* TEXTO FUENTE:
....

Pero esa tarea comporta poner la propia vida bajo el misterio de la cruz. Y para eso son necesarias valentía y humildad juntas. Valentía y humildad porque no derivan de la confianza en las propias capacidades ni en los propios talentos, sino de la fidelidad a la palabra dada y de la fe, ya que el sacerdote tiene que dar algo que trasciende todo lo que es humano, que encierra en sí lo divino.
El sacerdote, de hecho, no es simplemente un funcionario de una institución, como requiere la sociedad para que se realicen determinadas funciones. No, él hace algo que ningún hombre puede realizar a partir de sí mismo. En el nombre de Jesucristo, pronuncia las palabras de remisión de nuestros pecados, y así modifica, a partir de Dios, nuestras condiciones de vida. Y sobre las ofrendas del pan y del vino, pronuncia las palabras de la transubstanciación, haciéndolo presente a Él mismo, al Resucitado, su Carne, su Sangre, abriendo así los hombres a Dios y llevándolo a Él. El sacerdocio no es simplemente una función sino un sacramento. Dios se sirve de un hombre para trabajar, a través de él, entre los hombres. Esa audacia de Dios que, a pesar de conocer nuestras debilidades, se encomienda a hombres y se fía de hombres para actuar y para estar, y esa audacia divina es la verdadera riqueza encerrada en el sacerdocio católico.
Para todos nosotros, queridos hermanos y hermanas, todo esto significa que en el sacerdote no debemos ver en primer lugar una personalidad excepcional, que quizá ni siquiera lo sea. Ciertamente debemos honrar las buenas cualidades que un sacerdote tiene, pero debemos cuidarnos de no apreciar en el sacerdote sólo al hombre. Es eso, pero es mucho más. Mejor aún, debemos reconocer que el sacerdote nos da algo que no es deducible de las posibilidades de este mundo.
Queridos ordenandos, si sois conscientes de estas cosas, a ellas enfocaréis vuestro futuro servicio en la viña del Señor. Si estáis persuadidos de poder dirigir la ruta de la vida de los hombres porque anunciáis el Verbo de Dios que se hizo carne, Jesucristo, entonces cuando tengáis éxito no os lo adjudicaréis a vosotros mismos. Entonces padeceréis una sana relativización, un sano redimensionamiento, vuestra persona retrocederá ante vuestro servicio, ante vuestra tarea.

....

* MATERIAL PROPORCIONADO:
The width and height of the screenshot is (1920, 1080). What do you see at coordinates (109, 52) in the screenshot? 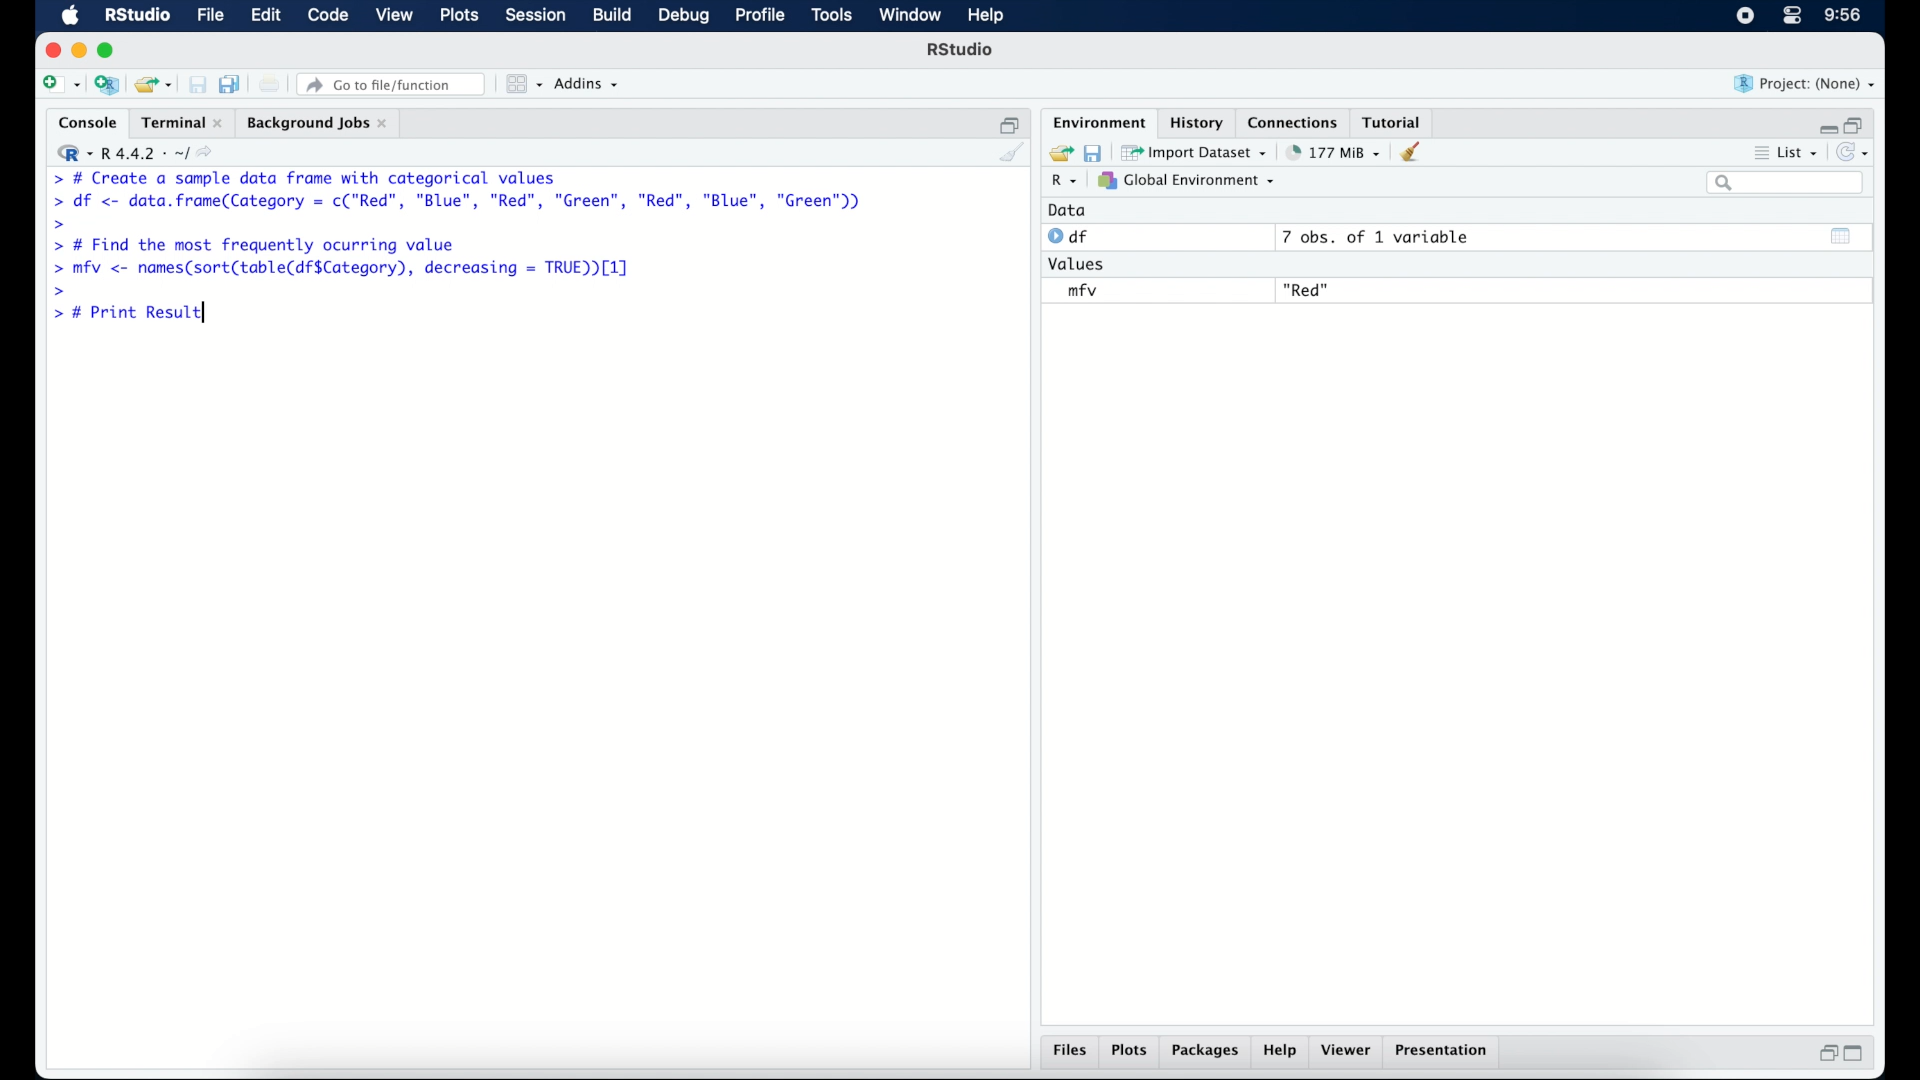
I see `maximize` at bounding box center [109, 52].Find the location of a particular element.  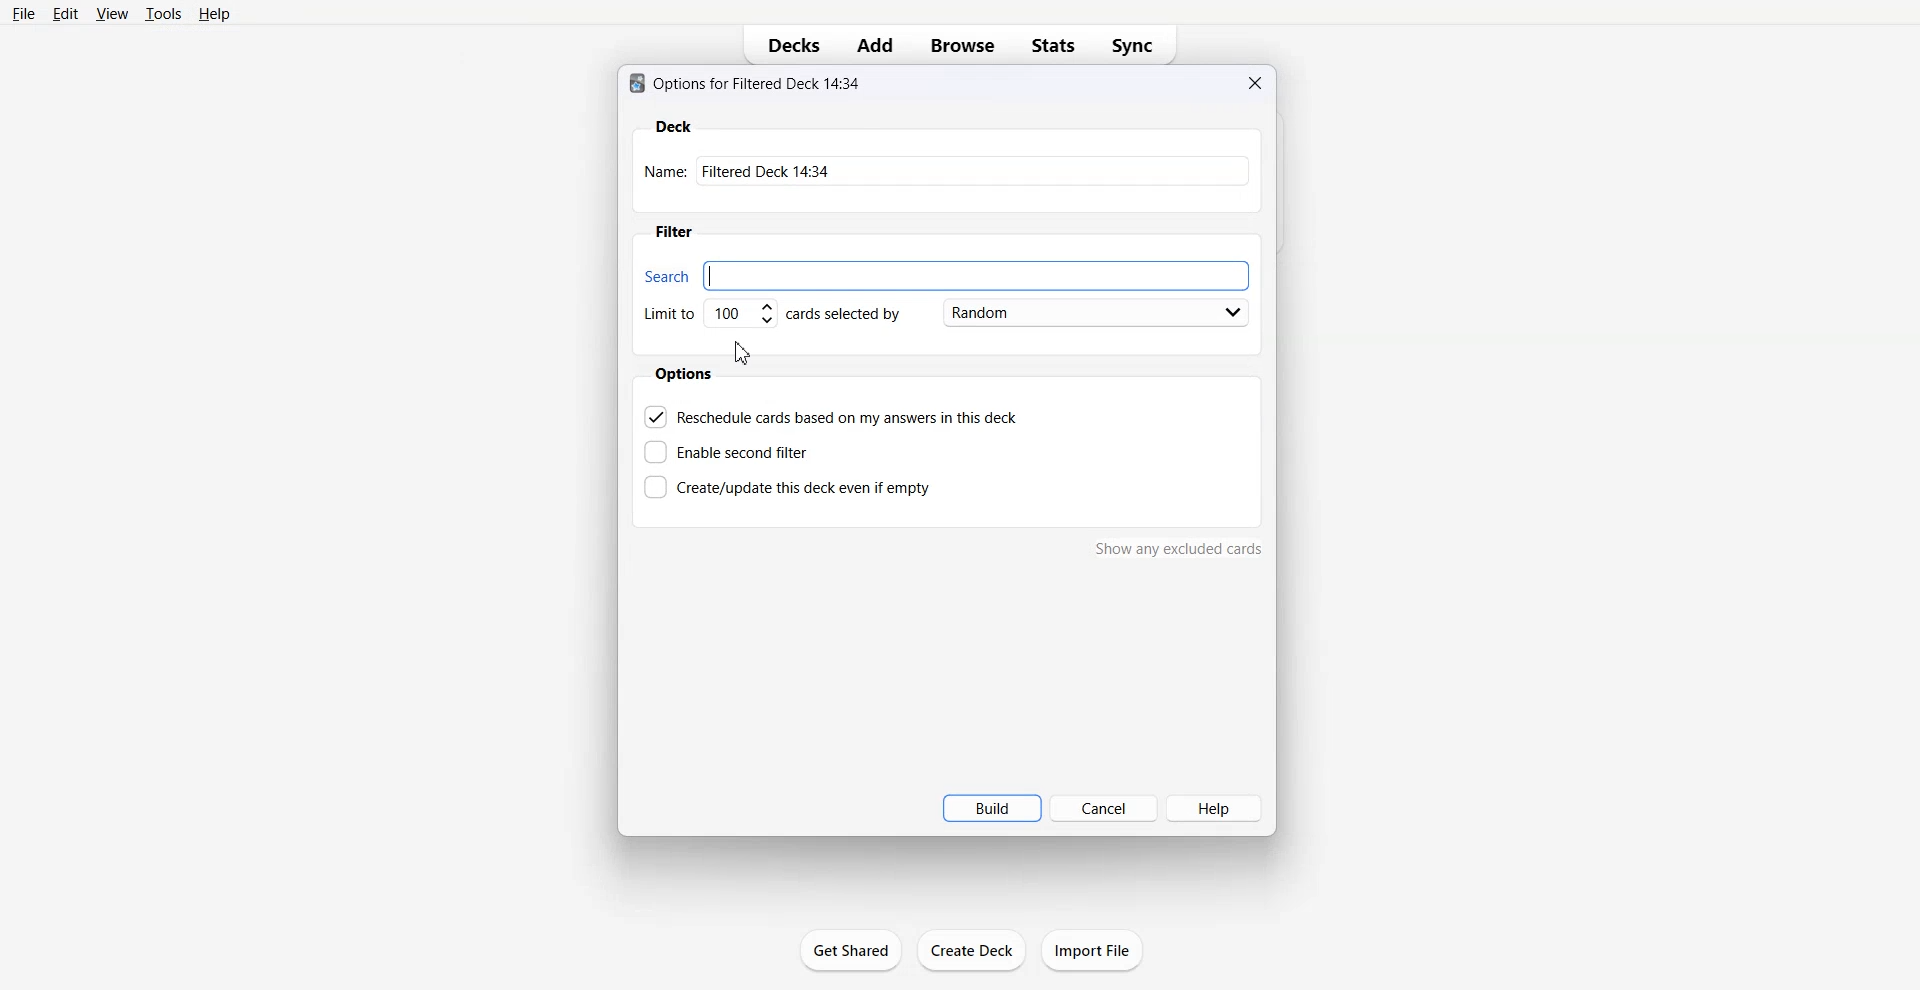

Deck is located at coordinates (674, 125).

....

* TAREAS:
1) Transcribe del texto sobre el sacerdocio el fragmento que va de "Pero esa tarea" a "sí lo divino.".
2) Según el texto sobre el sacerdocio, si el sacerdocio no es simplemente una función, ¿qué es?
3) Prosigue el texto sobre el sacerdocio a partir de su última oración.

* RESULTADOS:
1)
Pero esa tarea comporta poner la propia vida bajo el misterio de la cruz. Y para eso son necesarias valentía y humildad juntas. Valentía y humildad porque no derivan de la confianza en las propias capacidades ni en los propios talentos, sino de la fidelidad a la palabra dada y de la fe, ya que el sacerdote tiene que dar algo que trasciende todo lo que es humano, que encierra en sí lo divino.

2) Es un sacramento.

3)
Cuando los sacerdotes y los mismos obispos ya no tienen el valor de anunciar el Evangelio con fuerza e íntegramente, sino que dispensan opiniones e ideas propias, es una desgracia. ¿No tenemos ya bastante con lo ocurrido recientemente? (*N.A.: se refiere a los sucesos de la Iglesia en Alemania)
Y quien quiere incluso inventar una nueva iglesia, abusa —abusa, repito— de su autoridad espiritual. Dicho en términos un poco más humorísticos y ligeramente provocativos, queridos diáconos, podréis contar muchas peores de las que hagáis si hablaseis sólo en vuestro nombre. Podéis, debéis anunciar a los hombres la Buena Nueva con la que vosotros mismos os confrontaréis mientras viváis, porque es un ideal que no habéis inventado vosotros, y os deseo el valor necesario para asumir de todo corazón este desafío.
Y os deseo la humildad necesaria para reconocer que sois portadores de la Buena Nueva, y que vosotros no sois la Buena Nueva.
Y os deseo el valor y, a la vez, la humildad de decir y de hacer lo que se debe decir y hacer en el nombre de Jesucristo, importune et opportune (2Tm 4,2).
Y si vivís y actuáis según esta conciencia, entonces no seréis ni cobardes ni presuntuosos, sino agradecidos, agradecidos desde lo más hondo del corazón. En el fondo del alma podréis experimentar que en todo lo que hacéis estáis sostenidos y guiados por Aquel que os ha llamado a su servicio, Jesucristo, el Hijo Resucitado del Dios vivo.
Queridos diáconos, en esta hora de vuestra ordenación sacerdotal os encomendamos todos a María, a la Madre de Señor. La Iglesia os encomienda a Ella así como Cristo le encomendó a todos los futuros discípulos en el discípulo que Él amaba. Estando junto a la Madre de Dios estáis en el puesto correcto. Pero no olvidéis que Él encomendó también la Madre a Juan. Él confía la Iglesia a nosotros sacerdotes, y sólo con gran humildad e incondicional confianza en su gracia podemos tener el valor de realizar este servicio por los hombres, y también de vivirlo por eso como servicio de la alegría.
Permaneced toda vuestra vida junto a la
Madre: bajo su manto se está seguro porque estáis a la sombra de Cristo, de la
Luz, de la Resurrección. Amén.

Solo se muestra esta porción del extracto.